Story highlights
- Nkurunziza won 69.41% of the vote in Tuesday's election, said Pierre Claver Ndayicarie, head of the electoral commission.
- Nkurunziza will now continue to rule over a country that has seen months of chaos in the lead up to the presidential elections.
- The subsequent unrest left scores dead and forced more than a 170,000 people to flee the country.
Bujumbura, Burundi (CNN)Burundian President Pierre Nkurunziza has been re-elected, the African country announced Friday, ending a violence-marred election period and giving him a third term that critics contended he should never have been allowed to seek.
Nkurunziza won 69.41% of the vote in Tuesday's election, said Pierre Claver Ndayicarie, head of the electoral commission.
Scores died in pre-election violence, with protesters arguing that a third term was prohibited by a peace accord that ended a 1993-2003 civil war. Demonstrators rallying against Nkurunziza's candidacy were met with deadly force by police.
Nkurunziza will now continue to rule over a country that has seen months of chaos in the lead up to the presidential elections.
In April, Nkurunziza announced he would run for a third term. The subsequent unrest left scores dead and forced more than a 170,000 people to flee the country.
In May, Nkurunziza held onto the Burundian presidency after a failed coup attempt by an army general while Nkurunziza was in Tanzania. Burundian authorities said they had arrested the general and others involved in the attempt after Nkurunziza returned.

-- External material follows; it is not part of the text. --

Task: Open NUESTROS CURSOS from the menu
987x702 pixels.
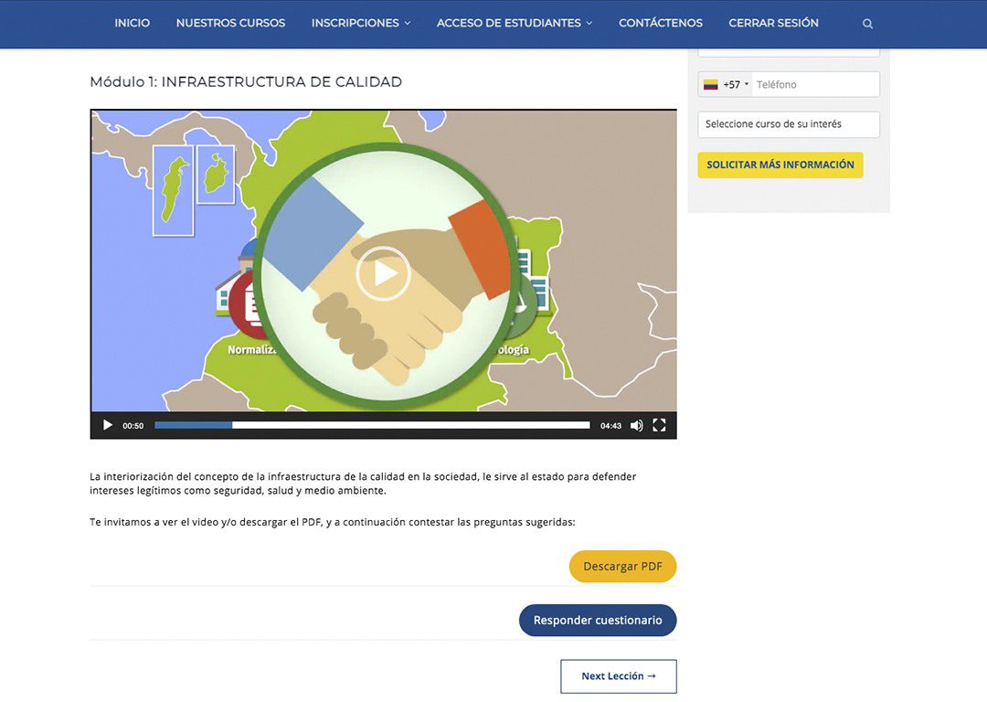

In the days following the coup attempt, an opposition leader, Zedi Feruzi, was assassinated, gunned down in a drive-by shooting alongside his bodyguard in Bujumbura, the capital of Burundi. Opposition parties suspended their dialogue with Nkurunzinza's government after Feruzi's death and the continuing violence throughout the country.
More people died in various attacks and in confrontations between police and protesters that spanned the pre-election period. Belying the chaos of the situation, the military occasionally became a buffer of sorts between police and protesters. Troops reportedly urged police not to fire live rounds on protesters.
Protests and violence continued to grip much of the country, and the turmoil continued on through the election. Scattered gunfire could be heard in the streets of the capital, Bujumbura, as voters cast ballots after polling stations opened.
At least 17 opposition parties refused to participate in the elections. Many observers from outside Burundi were vocal in their criticism of the election proceedings as well. Among those to question the legitimacy of the elections was the United States.
On Tuesday, Rear Adm. John Kirby, a spokesperson for the State Department, said in a statement, "The United States warns that elections held under the current conditions in Burundi will not be credible and will further discredit the government."
Kirby went on to criticize what he called the Burundian government's "harassment of opposition and civil society members, closing down of media outlets and political space, and intimidation of voters."
As Nkurunziza prepares to begin the third term his government claims he has won, many fear the turmoil of the past few months may not be over soon. Some refugees and observers worry that it is the beginning of another civil war. The last civil war, categorized by some as an ethnic conflict between Hutus and Tutsis, left 300,000 people dead.
The small, lush nation in central Africa has a population of almost 10.4 million.